Now that we've defined the spatial characteristics of our dataset we can also add fields to the attribute table.

The first we'll add is a Comments field, leaving it as a text field type – providing a length of 100 characters, meaning that up to 100 characters can be stored for each feature within the field.

Then we'll add a second field – with a Decimal Number type. We'll call it AreaHA – short for Area in Hectares – using a length of 12 and precision of 2. In this case length refers to the number of characters before a decimal place and the precision refers to the number after.

So with our dataset parametrized we can now click OK.

So the dataset is listed in the Layers Panel and the Browser Panel, but is not visible in the canvas, since we have not delineated any features yet. So let's enable the editor and create our first feature.

We'll use the Add Polygon Feature tool. This is the most common tool for adding features of any geometry type – and for our polygon delineating features of any shape - regular or irregular.

We'll also enable the Advanced Digitizing Panel and the Snapping toolbar. By default the Advanced Digitizing Panel will snap our lines at 90° angles.

And the snapping toolbar can be used to snap the cursor to vector datasets – specifying the layers to snap to in the first drop-down – whether it is the active layer or all layers; the specific components of the datasets to snap to and the distance over which it should occur.

Scrolling in the first feature we'll delineate is a rectangle around the Census Division for Winnipeg.

So to delineate a feature we can left-click to add individual vertices to our polygon and once satisfied with its extent right-click to complete the feature.

This opens the Feature Attributes box, which enables us to populate the attributes for our feature while delineating. Since it's our first feature we'll apply an ID of 1, and we'll give it a distinct name in the Comments field – calling it Add Polygon Feature and click OK. Now it is visualized as shown in the Layers Panel.

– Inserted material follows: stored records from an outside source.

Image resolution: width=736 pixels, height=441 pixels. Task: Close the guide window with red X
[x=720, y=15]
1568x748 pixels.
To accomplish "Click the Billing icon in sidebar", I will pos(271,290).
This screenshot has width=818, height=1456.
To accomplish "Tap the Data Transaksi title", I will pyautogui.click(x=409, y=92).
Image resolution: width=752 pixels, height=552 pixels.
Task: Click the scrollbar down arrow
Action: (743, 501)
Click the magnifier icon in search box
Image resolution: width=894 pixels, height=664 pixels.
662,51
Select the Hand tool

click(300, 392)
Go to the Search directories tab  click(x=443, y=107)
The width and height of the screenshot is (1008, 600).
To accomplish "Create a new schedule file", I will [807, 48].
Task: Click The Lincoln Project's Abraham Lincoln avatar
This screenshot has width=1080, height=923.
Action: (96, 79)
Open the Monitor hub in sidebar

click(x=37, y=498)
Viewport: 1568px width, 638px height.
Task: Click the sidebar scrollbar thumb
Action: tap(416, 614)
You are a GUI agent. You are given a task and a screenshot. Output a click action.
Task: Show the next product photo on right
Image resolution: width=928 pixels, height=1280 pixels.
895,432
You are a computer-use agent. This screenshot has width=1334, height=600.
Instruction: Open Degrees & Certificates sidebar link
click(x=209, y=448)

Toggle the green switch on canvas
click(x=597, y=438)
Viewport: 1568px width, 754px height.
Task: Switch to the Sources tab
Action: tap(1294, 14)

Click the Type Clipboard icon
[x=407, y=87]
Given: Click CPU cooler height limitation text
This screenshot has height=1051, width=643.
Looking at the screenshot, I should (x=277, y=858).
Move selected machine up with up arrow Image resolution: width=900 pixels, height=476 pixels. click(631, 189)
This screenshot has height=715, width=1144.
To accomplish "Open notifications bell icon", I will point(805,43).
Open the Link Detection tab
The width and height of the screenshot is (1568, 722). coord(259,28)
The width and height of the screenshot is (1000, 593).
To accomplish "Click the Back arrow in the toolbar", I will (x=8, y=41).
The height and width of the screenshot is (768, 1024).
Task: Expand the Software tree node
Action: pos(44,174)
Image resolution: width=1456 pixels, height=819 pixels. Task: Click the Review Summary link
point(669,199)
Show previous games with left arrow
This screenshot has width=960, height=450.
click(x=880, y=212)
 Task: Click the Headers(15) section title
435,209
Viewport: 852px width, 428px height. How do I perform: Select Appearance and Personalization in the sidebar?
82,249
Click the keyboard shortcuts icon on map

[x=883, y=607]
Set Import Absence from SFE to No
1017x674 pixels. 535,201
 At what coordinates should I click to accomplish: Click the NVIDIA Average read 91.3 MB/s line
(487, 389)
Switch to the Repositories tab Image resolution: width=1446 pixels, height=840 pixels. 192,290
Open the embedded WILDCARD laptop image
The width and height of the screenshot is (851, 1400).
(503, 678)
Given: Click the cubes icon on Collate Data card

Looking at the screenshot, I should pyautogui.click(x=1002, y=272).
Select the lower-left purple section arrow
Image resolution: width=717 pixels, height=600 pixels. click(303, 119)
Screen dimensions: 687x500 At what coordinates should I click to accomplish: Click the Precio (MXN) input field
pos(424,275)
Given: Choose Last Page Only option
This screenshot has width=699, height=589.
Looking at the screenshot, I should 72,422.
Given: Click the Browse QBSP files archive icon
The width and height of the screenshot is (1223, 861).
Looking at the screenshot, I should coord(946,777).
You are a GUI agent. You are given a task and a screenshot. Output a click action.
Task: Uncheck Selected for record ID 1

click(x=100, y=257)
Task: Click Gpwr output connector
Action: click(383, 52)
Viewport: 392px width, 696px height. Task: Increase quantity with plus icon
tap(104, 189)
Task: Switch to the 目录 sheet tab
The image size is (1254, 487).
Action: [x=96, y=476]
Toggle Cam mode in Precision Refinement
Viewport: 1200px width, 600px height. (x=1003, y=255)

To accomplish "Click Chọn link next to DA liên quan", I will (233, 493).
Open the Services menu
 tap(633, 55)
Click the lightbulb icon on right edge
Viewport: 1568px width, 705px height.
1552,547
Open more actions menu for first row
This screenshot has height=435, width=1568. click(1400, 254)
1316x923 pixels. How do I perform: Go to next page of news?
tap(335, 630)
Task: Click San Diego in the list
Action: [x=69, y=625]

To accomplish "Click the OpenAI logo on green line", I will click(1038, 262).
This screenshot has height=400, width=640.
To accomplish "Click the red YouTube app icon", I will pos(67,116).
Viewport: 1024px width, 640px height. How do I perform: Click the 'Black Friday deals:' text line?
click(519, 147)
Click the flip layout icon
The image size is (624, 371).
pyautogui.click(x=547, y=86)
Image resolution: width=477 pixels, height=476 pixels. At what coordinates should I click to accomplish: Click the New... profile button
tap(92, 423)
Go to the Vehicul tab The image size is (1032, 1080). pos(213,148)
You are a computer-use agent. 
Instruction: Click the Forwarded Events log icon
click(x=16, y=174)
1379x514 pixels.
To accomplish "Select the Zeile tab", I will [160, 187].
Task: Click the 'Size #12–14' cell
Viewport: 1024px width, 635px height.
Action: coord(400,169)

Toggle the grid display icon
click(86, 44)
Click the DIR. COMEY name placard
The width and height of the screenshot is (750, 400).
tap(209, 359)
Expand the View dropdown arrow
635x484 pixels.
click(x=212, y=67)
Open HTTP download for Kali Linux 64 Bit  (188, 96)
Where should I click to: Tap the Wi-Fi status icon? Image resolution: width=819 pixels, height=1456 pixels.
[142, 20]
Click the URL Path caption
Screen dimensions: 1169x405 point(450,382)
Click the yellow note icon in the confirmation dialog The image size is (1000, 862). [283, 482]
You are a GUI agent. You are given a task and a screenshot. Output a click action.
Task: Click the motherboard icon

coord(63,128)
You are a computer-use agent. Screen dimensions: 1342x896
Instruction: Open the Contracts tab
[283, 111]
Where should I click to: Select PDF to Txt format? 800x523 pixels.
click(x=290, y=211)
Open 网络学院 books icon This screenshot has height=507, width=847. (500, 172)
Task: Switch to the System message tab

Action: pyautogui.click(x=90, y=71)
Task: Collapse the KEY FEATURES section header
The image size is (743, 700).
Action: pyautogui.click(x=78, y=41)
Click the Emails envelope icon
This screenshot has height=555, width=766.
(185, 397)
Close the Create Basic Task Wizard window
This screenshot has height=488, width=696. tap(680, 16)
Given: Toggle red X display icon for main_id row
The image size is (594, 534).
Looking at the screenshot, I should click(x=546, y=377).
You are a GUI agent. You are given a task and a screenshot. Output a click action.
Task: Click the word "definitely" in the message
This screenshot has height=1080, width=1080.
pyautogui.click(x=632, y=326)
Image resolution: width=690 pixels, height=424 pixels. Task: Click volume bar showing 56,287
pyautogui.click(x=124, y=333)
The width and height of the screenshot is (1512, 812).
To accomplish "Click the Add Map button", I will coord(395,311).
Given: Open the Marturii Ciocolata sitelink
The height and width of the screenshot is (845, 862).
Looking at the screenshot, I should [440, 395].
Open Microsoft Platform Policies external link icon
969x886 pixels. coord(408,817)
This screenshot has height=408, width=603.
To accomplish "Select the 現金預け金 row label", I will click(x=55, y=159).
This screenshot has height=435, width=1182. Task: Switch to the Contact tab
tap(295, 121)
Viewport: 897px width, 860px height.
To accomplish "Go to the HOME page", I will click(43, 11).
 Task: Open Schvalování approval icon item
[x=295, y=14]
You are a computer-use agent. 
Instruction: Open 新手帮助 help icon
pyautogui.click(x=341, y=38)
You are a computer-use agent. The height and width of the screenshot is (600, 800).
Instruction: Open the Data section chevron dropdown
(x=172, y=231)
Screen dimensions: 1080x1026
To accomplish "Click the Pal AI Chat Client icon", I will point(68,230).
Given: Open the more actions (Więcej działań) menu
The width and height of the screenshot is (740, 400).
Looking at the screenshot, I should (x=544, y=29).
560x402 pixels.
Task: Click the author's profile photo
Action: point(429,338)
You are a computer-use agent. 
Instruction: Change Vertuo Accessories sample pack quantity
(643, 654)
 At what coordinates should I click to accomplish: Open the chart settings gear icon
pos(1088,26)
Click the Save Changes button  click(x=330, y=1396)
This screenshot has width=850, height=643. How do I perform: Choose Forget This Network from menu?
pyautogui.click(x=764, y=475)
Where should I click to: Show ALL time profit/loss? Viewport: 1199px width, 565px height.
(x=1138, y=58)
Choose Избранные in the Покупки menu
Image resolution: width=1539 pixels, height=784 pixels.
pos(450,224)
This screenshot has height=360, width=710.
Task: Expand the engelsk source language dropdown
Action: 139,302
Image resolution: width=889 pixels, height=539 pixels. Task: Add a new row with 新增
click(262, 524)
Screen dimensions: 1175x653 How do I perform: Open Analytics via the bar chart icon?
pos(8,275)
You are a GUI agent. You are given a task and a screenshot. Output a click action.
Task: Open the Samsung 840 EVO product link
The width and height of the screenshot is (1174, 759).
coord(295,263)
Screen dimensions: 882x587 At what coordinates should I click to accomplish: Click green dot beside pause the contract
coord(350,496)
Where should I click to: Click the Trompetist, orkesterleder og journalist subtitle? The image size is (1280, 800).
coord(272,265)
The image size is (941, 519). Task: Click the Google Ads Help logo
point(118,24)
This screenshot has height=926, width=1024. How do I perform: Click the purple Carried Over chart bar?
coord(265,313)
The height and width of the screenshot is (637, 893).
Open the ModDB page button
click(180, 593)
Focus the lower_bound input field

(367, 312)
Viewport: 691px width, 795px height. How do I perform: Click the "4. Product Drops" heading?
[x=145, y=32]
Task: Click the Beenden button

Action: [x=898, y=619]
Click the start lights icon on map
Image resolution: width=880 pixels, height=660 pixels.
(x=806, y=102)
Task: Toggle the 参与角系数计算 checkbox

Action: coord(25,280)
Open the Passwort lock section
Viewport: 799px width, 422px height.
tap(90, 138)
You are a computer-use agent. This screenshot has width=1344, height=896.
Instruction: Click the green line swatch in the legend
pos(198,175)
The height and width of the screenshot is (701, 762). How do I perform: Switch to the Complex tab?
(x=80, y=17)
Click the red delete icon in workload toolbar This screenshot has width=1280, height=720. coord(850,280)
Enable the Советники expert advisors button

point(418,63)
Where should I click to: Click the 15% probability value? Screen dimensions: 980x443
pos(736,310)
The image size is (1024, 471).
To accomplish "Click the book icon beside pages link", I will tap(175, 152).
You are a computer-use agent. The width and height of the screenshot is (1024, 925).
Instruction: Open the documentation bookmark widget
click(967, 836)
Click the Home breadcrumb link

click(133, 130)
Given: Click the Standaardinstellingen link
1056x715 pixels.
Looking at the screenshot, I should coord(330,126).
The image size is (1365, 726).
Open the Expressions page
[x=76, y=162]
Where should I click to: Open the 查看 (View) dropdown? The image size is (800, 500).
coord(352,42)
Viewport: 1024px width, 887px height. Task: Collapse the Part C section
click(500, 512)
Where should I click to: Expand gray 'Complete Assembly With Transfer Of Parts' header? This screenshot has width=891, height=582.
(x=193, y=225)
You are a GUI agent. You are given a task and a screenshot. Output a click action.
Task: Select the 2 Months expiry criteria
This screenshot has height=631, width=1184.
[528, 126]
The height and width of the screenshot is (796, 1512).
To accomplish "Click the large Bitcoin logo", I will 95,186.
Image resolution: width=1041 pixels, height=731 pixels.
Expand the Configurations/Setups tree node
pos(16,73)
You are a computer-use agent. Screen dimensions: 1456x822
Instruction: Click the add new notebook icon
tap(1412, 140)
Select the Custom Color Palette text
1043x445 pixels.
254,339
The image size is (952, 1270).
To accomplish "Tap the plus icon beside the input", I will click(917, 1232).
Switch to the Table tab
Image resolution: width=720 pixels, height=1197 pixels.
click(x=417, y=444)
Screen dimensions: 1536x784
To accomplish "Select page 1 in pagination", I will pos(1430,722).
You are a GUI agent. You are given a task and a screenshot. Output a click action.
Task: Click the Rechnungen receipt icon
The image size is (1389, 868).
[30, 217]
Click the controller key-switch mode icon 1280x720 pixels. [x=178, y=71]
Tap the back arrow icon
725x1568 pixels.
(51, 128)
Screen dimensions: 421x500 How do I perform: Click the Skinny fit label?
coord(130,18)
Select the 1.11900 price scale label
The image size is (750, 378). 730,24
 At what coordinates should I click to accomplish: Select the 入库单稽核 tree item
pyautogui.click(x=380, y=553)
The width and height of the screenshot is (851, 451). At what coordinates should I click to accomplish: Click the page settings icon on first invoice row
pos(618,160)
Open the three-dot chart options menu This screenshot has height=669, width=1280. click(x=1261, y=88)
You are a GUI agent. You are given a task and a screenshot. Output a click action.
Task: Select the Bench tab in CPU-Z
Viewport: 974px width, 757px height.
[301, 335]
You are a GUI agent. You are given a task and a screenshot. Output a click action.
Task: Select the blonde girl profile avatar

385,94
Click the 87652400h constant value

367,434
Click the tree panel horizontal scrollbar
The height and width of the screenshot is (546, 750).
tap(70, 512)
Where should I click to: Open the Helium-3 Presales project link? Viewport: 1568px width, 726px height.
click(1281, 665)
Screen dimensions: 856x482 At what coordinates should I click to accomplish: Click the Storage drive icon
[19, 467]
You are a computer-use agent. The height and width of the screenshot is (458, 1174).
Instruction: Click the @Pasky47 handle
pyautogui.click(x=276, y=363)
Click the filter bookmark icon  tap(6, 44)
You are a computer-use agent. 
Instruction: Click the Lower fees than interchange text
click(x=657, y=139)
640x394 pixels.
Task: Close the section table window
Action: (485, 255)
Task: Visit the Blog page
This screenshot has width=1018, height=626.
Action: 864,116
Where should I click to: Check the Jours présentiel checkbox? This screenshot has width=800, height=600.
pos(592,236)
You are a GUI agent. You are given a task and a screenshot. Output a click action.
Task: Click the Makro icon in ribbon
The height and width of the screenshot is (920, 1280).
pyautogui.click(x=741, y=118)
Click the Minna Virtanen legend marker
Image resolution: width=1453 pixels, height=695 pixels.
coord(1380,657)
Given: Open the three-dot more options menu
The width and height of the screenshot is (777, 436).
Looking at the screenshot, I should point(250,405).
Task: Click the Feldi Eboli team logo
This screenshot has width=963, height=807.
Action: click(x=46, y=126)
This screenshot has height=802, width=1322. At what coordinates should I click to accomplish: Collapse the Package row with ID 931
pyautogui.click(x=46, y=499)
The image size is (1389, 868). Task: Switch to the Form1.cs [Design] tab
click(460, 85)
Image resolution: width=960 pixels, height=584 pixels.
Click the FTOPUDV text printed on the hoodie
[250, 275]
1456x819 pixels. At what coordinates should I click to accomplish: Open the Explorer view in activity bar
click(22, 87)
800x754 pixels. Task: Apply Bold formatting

Now we'll just toggle off the Advanced Digitizing Panel and Snapping Toolbars.

Next we'll use the Shape toolbar to add our second feature. This contains various tools for adding regular polygons to our dataset. Specifically we'll use the Add Rectangle from Centre and Point.

Click where you'd like the centre of the polygon to be, then expand outwards and right-click to complete the feature.

Since it's our second feature, we'll give it an ID of 2 and provide it with a name, in this case Shape Digitizing feature.

Additional tools on the Advanced Digitizing Toolbar can be explored on your own.

For our final feature I would like to show how copy and paste the geometries from another layer.

So toggle the AOI layer off, select the Census Division layer and use the Interactive Selection tool to select the divisions around Winnipeg. Then we can click on the Copy icon on the Digitizing Toolbar – re-enable the AOI layer and click the Paste icon. So eight features were successfully pasted. We could leave them as separate features, but in this case I'd like to use the Merge Selected Features tool to combine them into one. The entries of our pasted features are NULL since the fields do not match those in our AOI layer, so we can click on Skip All Fields and OK. Now our pasted features are combined into one.

Since the editor is still enabled we can open the Attribute table and provide it attributes – with an ID of 3 and we'll call it Merged CDs – short for census divisions - Nos. 2-3 and 9-14 around Winnipeg.

With our features delineated and attributes populated we can now save the edits and turn the Editor off.

Well-done! We have now successfully created our own dataset, delineated some custom geometries and populated their attributes. Specifically we learned how to:

  • Parametrize our vector layer,
  • Delineate features with available toolbars,
  • Paste and merge geometries from other layers.

These procedures can be used to delineate line and point datasets, and also extend to editing the geometry of downloaded vector data. In the next demo we'll explore Attribute-Based Selection tools to help isolate features by criteria of interest.